Saturday, December 11, 2010

Words seeking flesh

With Christmas drawing near, I'm sharing the first of this year's thoughts on what's going on. Not at the shopping malls, but in the cosmos--reflections on incarnation:

Need I begin by saying that the incarnation has nothing to do with flowers? No, probably not. Anyone who has been around church-like things knows that it has something to do with Jesus, even if they don’t know exactly what. So let’s break the word apart. In carnis: in the flesh. Mix in a little God and we have God in flesh, or the central mystery of Christianity—God's divine nature is fully present in human nature. Or human nature is fully present in God’s divine nature.
How would we explain this major article of our faith to someone who has no knowledge of religion or, at least, Christianity? Why should such a person even care, much less receive it as Good News? The message is that “God so loved the world” that God entered the world to become one with the world, through human nature—who we are.
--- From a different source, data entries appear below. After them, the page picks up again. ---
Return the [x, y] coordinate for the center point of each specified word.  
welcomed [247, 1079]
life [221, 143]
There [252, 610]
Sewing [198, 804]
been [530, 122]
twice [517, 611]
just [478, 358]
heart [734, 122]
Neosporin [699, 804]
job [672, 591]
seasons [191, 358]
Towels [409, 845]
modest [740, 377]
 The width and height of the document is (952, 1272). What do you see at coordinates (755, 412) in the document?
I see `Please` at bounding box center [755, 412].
That’s nice, yet there are species and natures in the world that are much nicer than we are. We cause wars. We consume beyond our need. We discriminate unfairly. We are hard to satisfy and too judgmental to be satisfied. We look down on others, even others of our own species. We compete. We hate. We hurt. We take. We are rarely satisfied. God so loved this?
I suppose that if a well-known leader like President Obama or Pope Benedict were to come to me and say, “I want you as my best friend,” I’d be flattered. I’d also be suspicious. “Are you sure you mean me? Even my friends can only take so much of me. I know myself. Why me?” It would make no sense to me, but I would sure work hard at being the best friend I could be, knowing full well that I had done nothing to earn the privilege. Still, it would really be strange.
God wants to be one of us, one with us? Is God no better than us. Tthe Old Testament does make God look pretty unstable at times—happy one day, foolish the next, needing anger management the third, etc.? We work so hard trying to be God, and God wants to be us? Is not even God ever satisfied? What is in it for God, and what is in it for us? These are human questions—at least among the one’s this human would have.
There is great danger in attributing to God only those human characteristics with which we are familiar. I suspect there is more to God than that. Heck, there is more to us than that! In becoming one with us, through the human Jesus, we are invited to be what we cannot even conceive of being, without loosing our humanness.
So, some questions. Let us reflect on them during the third week of Advent, and try to answer some of them during the fourth:

Why is the incarnation (God fully entering the human condition) such a big deal?
Who benefits from this relationship, and how?
Why us?
What difference does it make in my life? Our life? What makes this Good News?